HIGH PROFILE: Dawn Ann Hudson CEO of the Academy of Motion Picture Arts and Sciences
Dawn Hudson, chief executive officer of the Academy of Motion Picture Arts and Sciences, is remembering how her love affair with movies began.
As a student in the mid-’70s at Harvard University, the Hot Springs native was first exposed to film as an art form and something worthy of study. By the ’80s, when she was editor-in-chief at St. Louis Magazine, she “had completely fallen in love with movies. All I did was watch movies.”
Speaking on a Friday morning between Zoom meetings earlier this month from her home office in Los Angeles, Hudson recalls how she would watch movies on videotape and put herself through her own obsessive kind of film school.
“I would go on different jags. I would watch everything Paul Newman was in; I would watch everything Ava Gardner was in. In college, I fell in love with [Federico] Fellini films and I would watch [Ingmar] Bergman films. I would take an actor or a director and watch everything they had done.”
Like many an American dreamer before her, Hudson followed the pull westward and in 1989 left St. Louis for Los Angeles to pursue acting and screenwriting.
Instead of being nominated for Oscars, though, she has spent the past decade-plus at the helm of the organization that hands out those iconic golden statues.
In her time at the helm of the Academy, Hudson has spearheaded efforts to increase and diversify its membership, especially after the 2016 #OscarsSoWhite movement.
Veteran casting director David Rubin is Academy president, and works with Hudson leading the organization.
“I approach it from a governance perspective and she approaches it from a management perspective, as she leads the Academy staff, across all departments, and works to achieve the goals set forth by the Academy’s board, which I chair,” Rubin says. “Dawn has had tremendous impact on the Academy in many areas. She has championed our steady move toward equity and inclusion for all, as she set a goal to double the number of women members and the number of members from underrepresented communities by 2020 — a goal which was achieved ahead of schedule.”

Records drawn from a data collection
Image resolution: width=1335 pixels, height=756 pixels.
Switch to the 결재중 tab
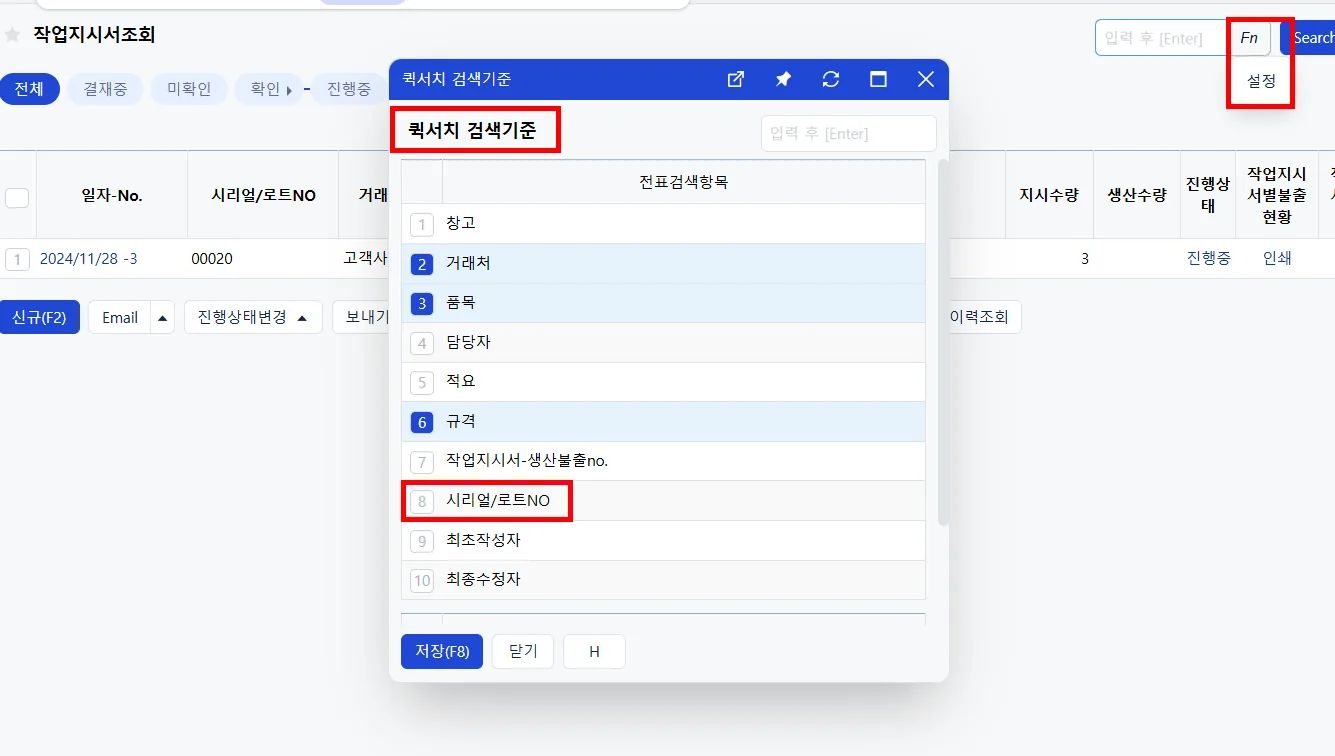[105, 89]
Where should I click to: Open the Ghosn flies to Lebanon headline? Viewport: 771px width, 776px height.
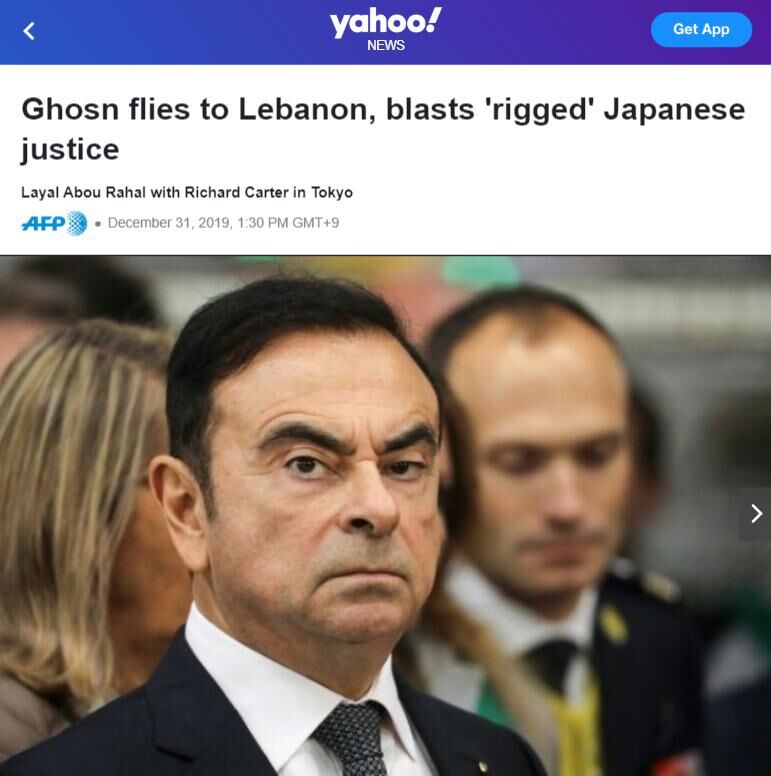click(383, 129)
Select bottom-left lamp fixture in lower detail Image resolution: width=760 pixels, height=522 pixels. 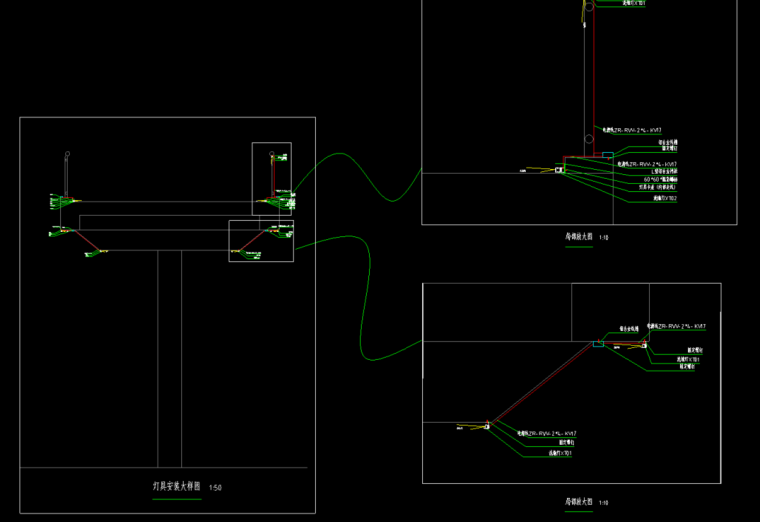pyautogui.click(x=486, y=427)
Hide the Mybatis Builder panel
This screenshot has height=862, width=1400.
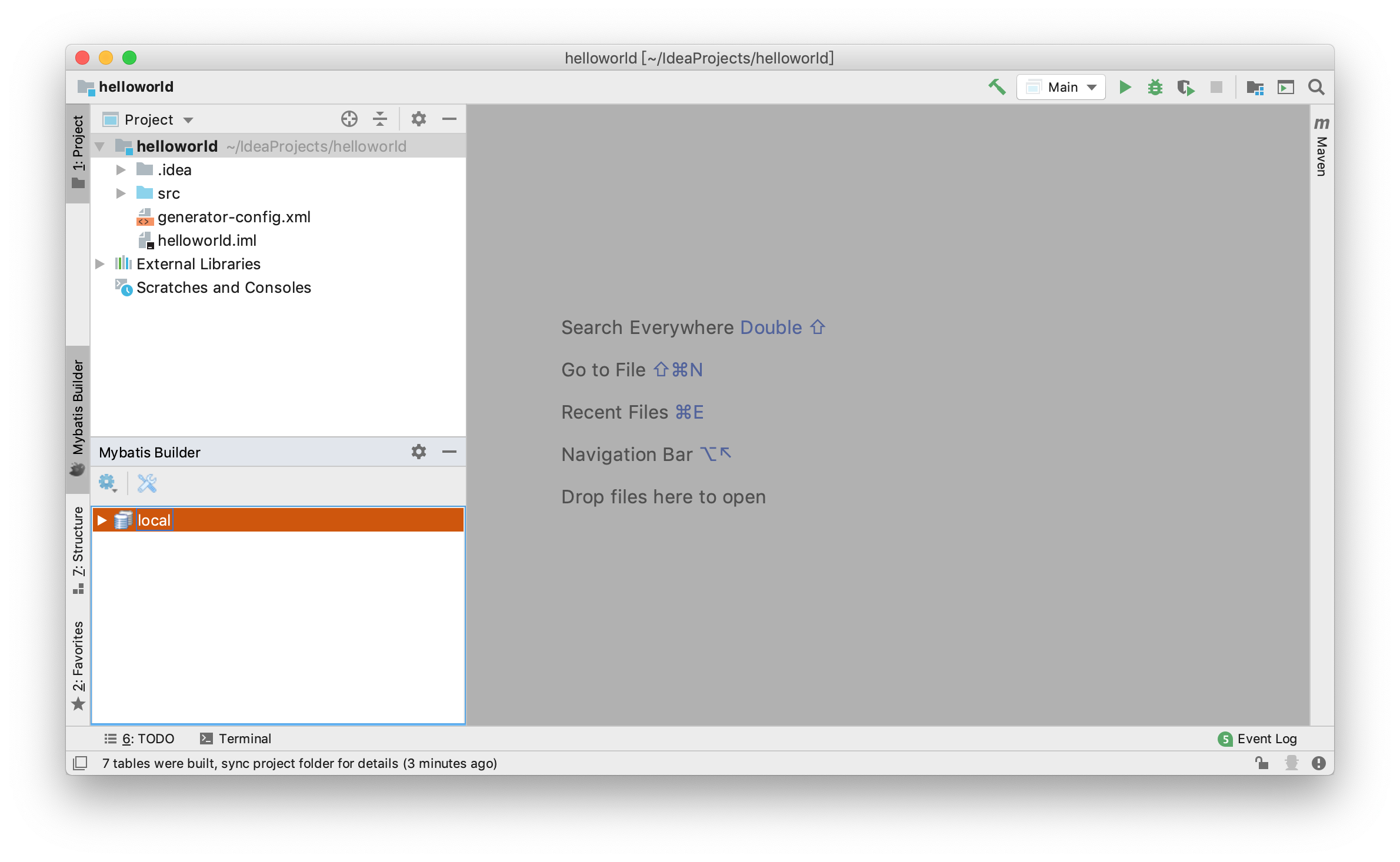point(449,452)
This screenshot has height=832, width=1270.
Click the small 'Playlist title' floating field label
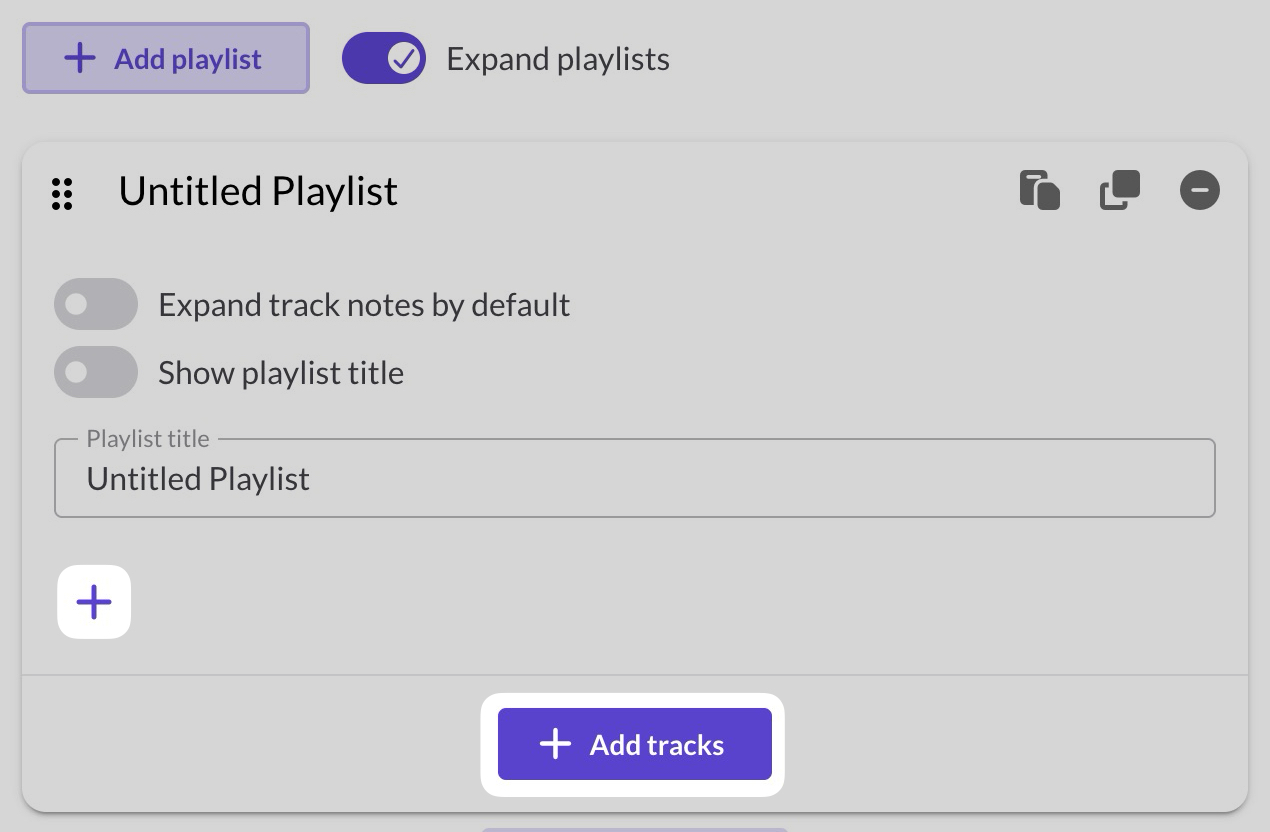coord(148,439)
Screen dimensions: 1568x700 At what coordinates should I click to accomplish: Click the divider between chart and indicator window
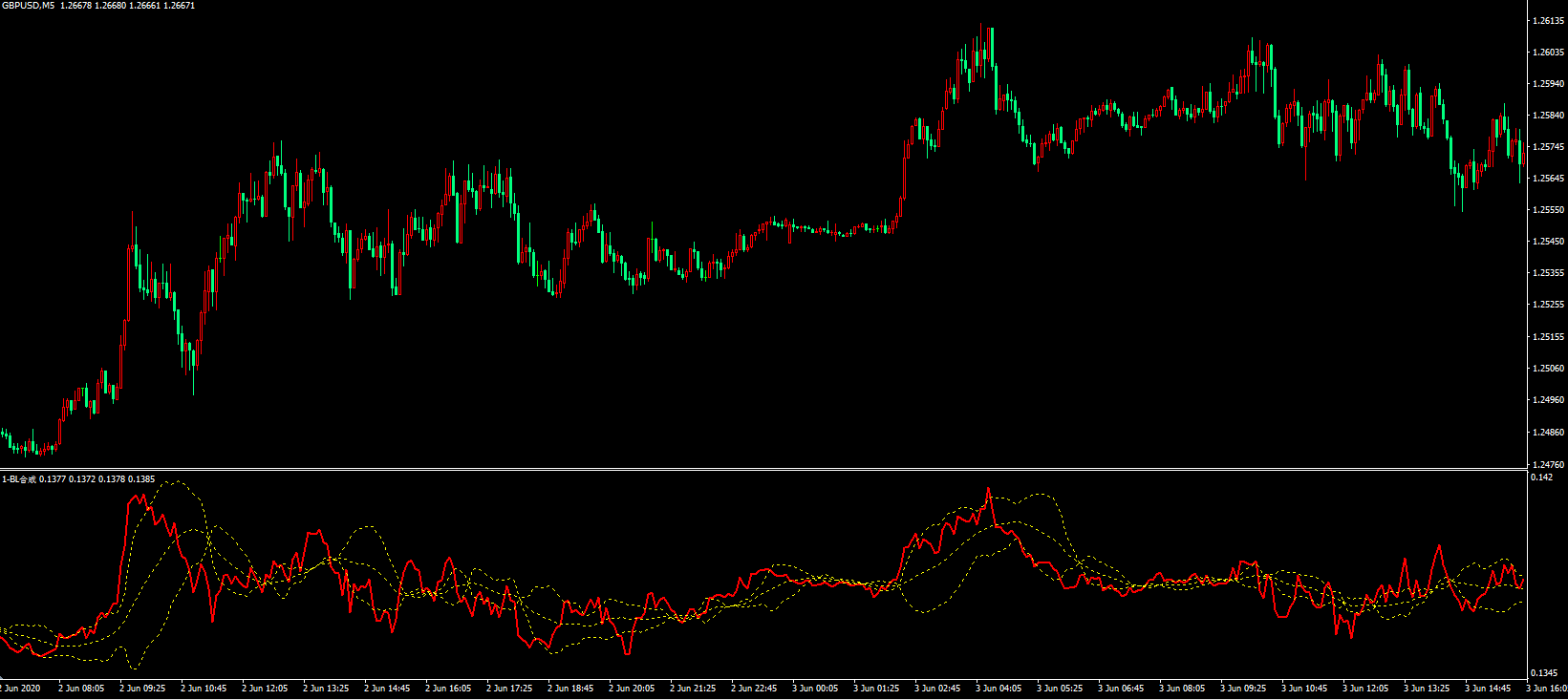pyautogui.click(x=764, y=469)
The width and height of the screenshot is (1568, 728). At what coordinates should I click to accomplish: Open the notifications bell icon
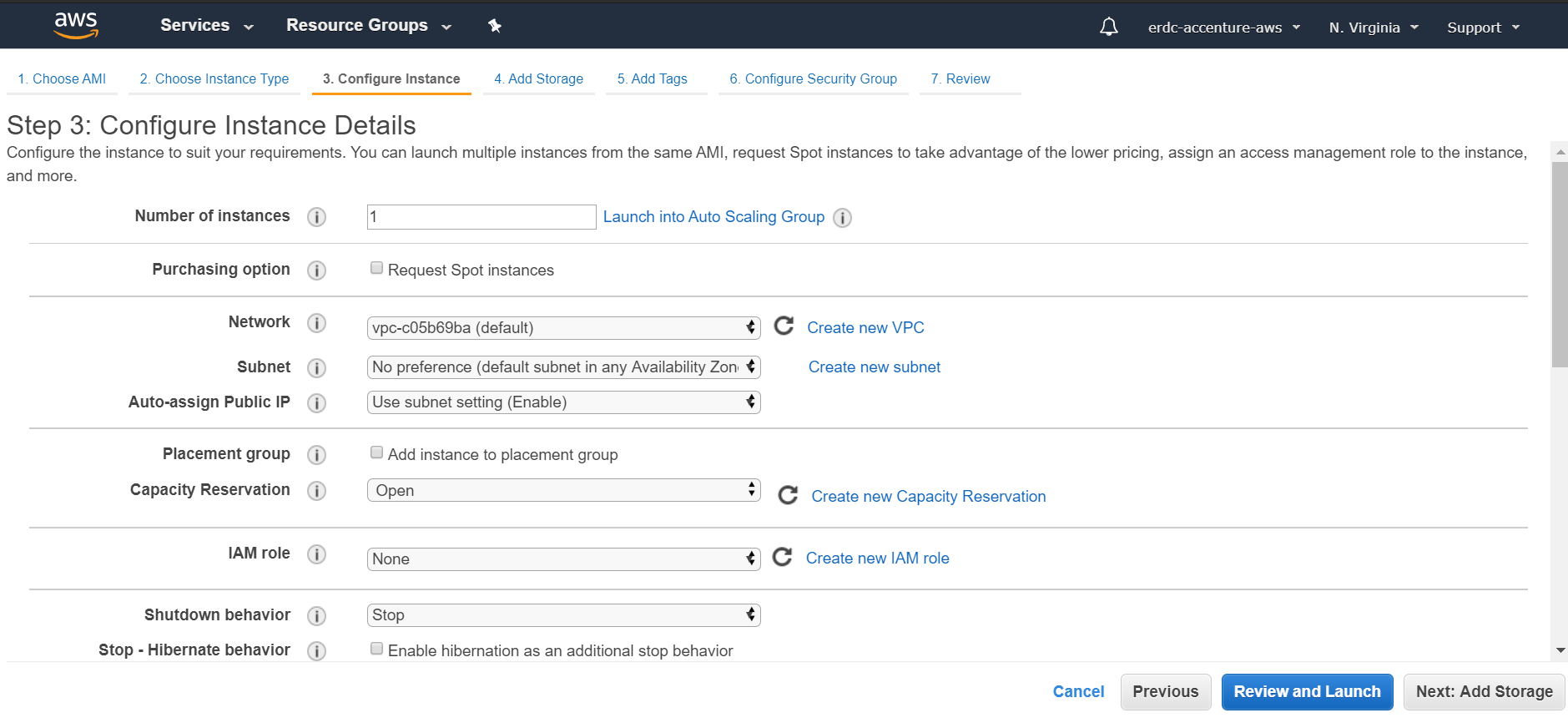(1108, 28)
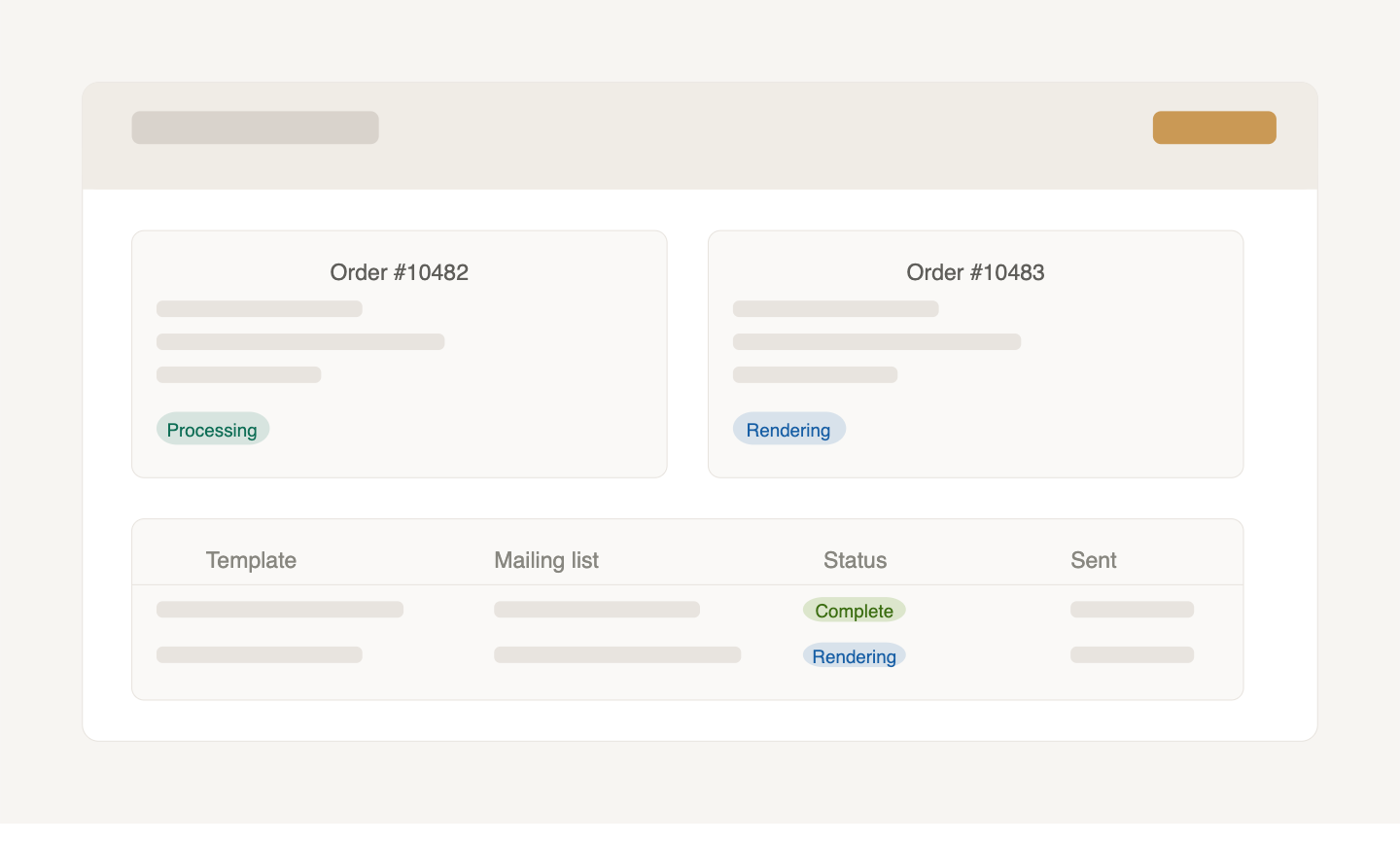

▸ **What this exercise asks**
1. Answer these questions on the Dawn Hudson profile, one per line:
(a) At which university did Hudson study in the mid-'70s?
(b) In what year did Hudson leave St. Louis for Los Angeles?
(c) Who is the president of the Academy?
2. Rescale the records starting at their beginning and ending at the line containing "click(383, 129)", both included. Reproduce every line with its request, multiply each coordinate in the answers by 0.9, round to whole numbers with halves rounded up, and leave out the pictures.
The records bear no relation to the text.

▸ **Task-by-task answers**
1.
(a) Harvard University
(b) 1989
(c) David Rubin

2.
Image resolution: width=1335 pixels, height=756 pixels.
Switch to the 결재중 tab
[95, 80]
Where should I click to: Open the Ghosn flies to Lebanon headline? Viewport: 771px width, 776px height.
click(345, 116)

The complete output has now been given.